Source document -

Lindsey O'Rourke, University of Chicago

Lindsey O'Rourke, University of Chicago

Pre-Doctoral Fellow

Lindsey O’Rourke is currently a Ph.D. Candidate in the Department of Political Science at the University of Chicago. She also holds a Master of Arts from the Committee on International Relations at the University of Chicago and two Bachelors of Arts from The Ohio State University with majors in Political Science, International Relations, Philosophy and German Literature & Culture. During her graduate years at Chicago, she also received the Provost and Harper Fellowships and worked as the graduate student coordinator for the Program on International Security Policy (PISP). Her research interests include regime change, International Relations theory, U.S. foreign policy, military strategy and the Cold War. Her dissertation is titled: “Why do States Conduct Covert Regime Change?” It is the first study of its kind to systematically assemble an original dataset of all American regime change operations during the Cold War.

Link to CV

Joshua Itzkowitz Shifrinson, MIT

Joshua Itzkowitz Shifrinson, MIT

Joshua R. Itzkowitz Shifrinson is a doctoral candidate in the MIT Political Science Department and affiliate of the MIT Security Studies Program. His dissertation, entitled “Life on the Downward Slope: Explaining State Decisions to Support or Exploit Declining Great Powers,” examines the rising state behavior towards declining great powers. This work has been supported by the Belfer Center for Science and International Affairs, the Woodrow Wilson Center, the Scowcroft Institute, and the Tobin Project, among others. Additional research interests include conventional military operations, energy security, grand strategy, and the political uses and abuses of history. A native of New Jersey, Josh is a 2006 graduate of Brandeis University and previously consulted with the RAND Corporation. Outside the field of political science, he enjoys esoteric books of alternate history, the New England Patriots, and writing brief biographical paragraphs.

Link to CV

Payam Ghalehdar, European University Institute

Payam Ghalehdar, European University Institute

Visiting Scholar

Payam Ghalehdar is a Ph.D. candidate focusing on international relations in the Department of Political and Social Sciences at the European University Institute in Florence, Italy. His dissertation project inquires into the role and significance of forcible regime change in U.S. foreign policy by looking at a number of military interventions that span more than a hundred years of American foreign policy. His wider research interests are US foreign policy, US-Iran relations, international assassination and international relations theory more broadly. Payam holds a B.A. and M.A. in political science from the University of Mannheim (Germany) and has been a visiting student at Uppsala University (Sweden) and Johns Hopkins University. He has previously worked as a research associate at the Mannheim Centre for European Social Research and as an intern at the German Bundestag and European Parliament.

Directions -
1. According to the biographies, is each statement true? Answer yes or no for each, and quote the words that decide it.
(a) Lindsey O'Rourke's dissertation builds an original dataset of all American regime change operations during the Cold War.
(b) Joshua Itzkowitz Shifrinson graduated from Brandeis University in 2008.
(c) Payam Ghalehdar earned his B.A. and M.A. at Uppsala University.
2. Continue the biographies of the research fellows from the end of Payam Ghalehdar's paragraph.
You won't need the items for this work.

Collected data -

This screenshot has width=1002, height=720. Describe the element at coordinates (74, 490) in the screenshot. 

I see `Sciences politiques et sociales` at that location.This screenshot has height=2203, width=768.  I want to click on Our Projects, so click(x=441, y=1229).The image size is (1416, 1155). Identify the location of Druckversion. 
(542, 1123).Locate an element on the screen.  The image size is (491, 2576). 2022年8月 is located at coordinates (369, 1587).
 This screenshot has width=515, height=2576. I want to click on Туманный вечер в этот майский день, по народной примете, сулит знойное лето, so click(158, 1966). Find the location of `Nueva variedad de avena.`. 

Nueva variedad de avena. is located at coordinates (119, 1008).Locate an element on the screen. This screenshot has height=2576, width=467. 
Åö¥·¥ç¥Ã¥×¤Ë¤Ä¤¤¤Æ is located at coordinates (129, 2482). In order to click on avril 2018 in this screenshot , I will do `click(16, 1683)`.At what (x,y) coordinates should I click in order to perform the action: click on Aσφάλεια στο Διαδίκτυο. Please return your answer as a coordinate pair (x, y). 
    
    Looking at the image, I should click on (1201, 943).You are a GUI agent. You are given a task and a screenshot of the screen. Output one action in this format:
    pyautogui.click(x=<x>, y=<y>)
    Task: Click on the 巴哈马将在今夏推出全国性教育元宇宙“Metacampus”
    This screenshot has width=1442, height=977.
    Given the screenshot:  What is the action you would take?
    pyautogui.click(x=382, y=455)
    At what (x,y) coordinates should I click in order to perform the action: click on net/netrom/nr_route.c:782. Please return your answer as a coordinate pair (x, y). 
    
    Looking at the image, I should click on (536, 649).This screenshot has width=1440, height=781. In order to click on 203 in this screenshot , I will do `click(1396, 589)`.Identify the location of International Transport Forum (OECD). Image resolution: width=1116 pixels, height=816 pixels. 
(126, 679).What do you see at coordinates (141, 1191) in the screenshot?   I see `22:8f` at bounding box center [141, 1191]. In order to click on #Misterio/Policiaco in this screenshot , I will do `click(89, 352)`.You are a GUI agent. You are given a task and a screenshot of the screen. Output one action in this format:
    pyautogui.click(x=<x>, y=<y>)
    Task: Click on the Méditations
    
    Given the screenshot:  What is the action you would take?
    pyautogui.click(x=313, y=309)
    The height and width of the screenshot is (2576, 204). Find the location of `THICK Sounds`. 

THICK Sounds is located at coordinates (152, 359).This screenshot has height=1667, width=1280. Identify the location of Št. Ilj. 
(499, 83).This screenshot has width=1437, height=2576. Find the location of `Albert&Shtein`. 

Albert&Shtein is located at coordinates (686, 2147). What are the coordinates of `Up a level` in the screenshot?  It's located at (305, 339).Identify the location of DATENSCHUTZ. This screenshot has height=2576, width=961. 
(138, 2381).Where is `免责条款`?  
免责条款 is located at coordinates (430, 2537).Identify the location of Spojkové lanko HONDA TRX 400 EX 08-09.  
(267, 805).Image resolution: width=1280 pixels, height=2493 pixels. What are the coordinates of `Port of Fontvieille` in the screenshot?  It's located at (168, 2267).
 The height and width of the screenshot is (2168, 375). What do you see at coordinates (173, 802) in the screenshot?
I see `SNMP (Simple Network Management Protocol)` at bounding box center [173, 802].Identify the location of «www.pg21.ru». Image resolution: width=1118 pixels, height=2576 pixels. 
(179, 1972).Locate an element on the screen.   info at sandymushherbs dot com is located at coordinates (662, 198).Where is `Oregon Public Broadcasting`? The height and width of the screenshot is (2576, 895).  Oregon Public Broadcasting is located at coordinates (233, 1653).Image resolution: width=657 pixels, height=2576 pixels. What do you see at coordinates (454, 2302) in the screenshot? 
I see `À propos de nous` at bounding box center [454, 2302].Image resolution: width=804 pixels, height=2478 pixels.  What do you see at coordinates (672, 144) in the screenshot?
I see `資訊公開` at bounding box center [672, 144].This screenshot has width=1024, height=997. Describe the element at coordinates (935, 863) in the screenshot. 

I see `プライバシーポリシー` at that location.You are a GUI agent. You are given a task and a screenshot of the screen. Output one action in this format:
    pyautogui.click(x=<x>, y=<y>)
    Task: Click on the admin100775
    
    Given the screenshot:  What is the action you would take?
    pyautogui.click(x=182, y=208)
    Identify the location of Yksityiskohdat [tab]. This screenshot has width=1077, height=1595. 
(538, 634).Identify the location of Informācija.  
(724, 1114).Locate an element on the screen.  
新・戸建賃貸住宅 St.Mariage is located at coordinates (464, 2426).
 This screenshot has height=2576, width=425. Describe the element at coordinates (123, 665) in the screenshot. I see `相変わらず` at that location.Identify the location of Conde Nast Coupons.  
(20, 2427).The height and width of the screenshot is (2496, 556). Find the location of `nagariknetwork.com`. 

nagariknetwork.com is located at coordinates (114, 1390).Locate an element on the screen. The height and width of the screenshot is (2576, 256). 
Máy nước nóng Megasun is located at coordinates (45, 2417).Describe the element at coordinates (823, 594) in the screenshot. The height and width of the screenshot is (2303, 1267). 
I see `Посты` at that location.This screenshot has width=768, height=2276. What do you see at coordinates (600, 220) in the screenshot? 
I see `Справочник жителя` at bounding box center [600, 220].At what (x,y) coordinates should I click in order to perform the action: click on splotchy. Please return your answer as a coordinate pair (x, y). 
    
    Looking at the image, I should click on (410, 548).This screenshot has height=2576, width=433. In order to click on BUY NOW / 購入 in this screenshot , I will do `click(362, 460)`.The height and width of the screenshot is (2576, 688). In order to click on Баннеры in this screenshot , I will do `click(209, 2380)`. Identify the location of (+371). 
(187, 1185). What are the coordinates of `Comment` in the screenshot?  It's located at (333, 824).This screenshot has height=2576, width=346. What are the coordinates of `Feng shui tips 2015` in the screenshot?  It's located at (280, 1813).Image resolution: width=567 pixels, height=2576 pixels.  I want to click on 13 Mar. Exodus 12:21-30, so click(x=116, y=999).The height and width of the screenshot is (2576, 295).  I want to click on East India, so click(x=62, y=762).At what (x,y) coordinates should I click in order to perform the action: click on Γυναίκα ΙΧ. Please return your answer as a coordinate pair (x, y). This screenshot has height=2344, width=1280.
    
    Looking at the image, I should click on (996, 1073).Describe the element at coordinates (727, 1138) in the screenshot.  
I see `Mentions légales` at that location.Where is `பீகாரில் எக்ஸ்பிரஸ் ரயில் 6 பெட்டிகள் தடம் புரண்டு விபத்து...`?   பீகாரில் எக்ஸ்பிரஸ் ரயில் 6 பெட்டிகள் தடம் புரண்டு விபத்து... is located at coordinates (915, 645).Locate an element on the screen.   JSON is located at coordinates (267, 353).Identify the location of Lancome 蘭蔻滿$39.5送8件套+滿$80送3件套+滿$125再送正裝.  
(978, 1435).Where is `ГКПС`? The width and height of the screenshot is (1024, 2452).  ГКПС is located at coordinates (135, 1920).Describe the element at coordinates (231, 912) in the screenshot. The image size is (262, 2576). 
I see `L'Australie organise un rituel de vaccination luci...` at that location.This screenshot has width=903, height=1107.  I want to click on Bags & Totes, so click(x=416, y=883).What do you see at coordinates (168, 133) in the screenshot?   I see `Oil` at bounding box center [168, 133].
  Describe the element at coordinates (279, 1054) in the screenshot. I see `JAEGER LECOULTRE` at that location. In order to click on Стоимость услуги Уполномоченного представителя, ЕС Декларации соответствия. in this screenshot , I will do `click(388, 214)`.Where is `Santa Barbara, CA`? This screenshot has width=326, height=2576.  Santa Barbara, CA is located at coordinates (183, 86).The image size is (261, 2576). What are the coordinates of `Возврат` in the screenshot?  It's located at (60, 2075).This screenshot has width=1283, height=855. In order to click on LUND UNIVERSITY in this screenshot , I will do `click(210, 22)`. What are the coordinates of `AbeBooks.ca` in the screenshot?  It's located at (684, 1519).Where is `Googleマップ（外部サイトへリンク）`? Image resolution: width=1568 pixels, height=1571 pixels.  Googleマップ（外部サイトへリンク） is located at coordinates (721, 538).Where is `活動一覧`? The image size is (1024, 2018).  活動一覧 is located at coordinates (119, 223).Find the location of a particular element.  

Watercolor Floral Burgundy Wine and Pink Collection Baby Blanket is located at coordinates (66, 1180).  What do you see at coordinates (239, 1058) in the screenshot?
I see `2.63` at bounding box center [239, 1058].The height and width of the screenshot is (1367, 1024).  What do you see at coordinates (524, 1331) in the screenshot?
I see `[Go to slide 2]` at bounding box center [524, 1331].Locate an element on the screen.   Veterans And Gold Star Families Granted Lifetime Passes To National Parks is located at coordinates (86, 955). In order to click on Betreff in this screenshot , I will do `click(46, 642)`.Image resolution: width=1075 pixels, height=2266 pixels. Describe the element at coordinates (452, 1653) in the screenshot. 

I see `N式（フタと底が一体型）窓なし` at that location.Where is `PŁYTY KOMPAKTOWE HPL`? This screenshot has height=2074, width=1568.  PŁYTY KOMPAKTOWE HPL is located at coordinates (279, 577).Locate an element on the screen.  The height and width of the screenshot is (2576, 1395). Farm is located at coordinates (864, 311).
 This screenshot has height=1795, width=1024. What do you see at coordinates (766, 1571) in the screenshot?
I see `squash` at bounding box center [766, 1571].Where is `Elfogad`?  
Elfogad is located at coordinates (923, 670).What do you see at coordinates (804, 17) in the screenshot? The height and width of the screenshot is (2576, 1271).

Responses in order -
1.
(a) Yes: "It is the first study of its kind to systematically assemble an original dataset of all American regime change operations during the Cold War."
(b) No: "Josh is a 2006 graduate of Brandeis University"
(c) No: "Payam holds a B.A. and M.A. in political science from the University of Mannheim (Germany) and has been a visiting student at Uppsala University (Sweden)"

2.
Link to CV

Kathryn McNabb-Cochran, Duke University

Kathryn McNabb-Cochran, Duke University

Visiting Scholar

Kathryn McNabb Cochran (B.A. Duke University 2004, M.A. Duke University 2008, Ph.D. Duke University 2011) is a post-doctoral scholar who focuses her research on the reputational consequences of interstate war, the causes and consequences of civilian victimization, and the domestic politics of American foreign policy. She has presented her research at numerous national conferences and has co-authored a paper on the military effectiveness of strategies that intentionally target civilians that was published in 2010. She has received a number of academic awards including the 2008 MPSA Best Paper in International Relations and the 2012 Kenneth N. Waltz Dissertation Award for the best dissertation in the field of International Security and Arms Control. She has taught courses on international relations, international security, and American Foreign Policy. Prior to graduate school, she worked as a legislative assistant for Congressman Buyer (IN-04) where she handled committee work on telecommunications and energy policy.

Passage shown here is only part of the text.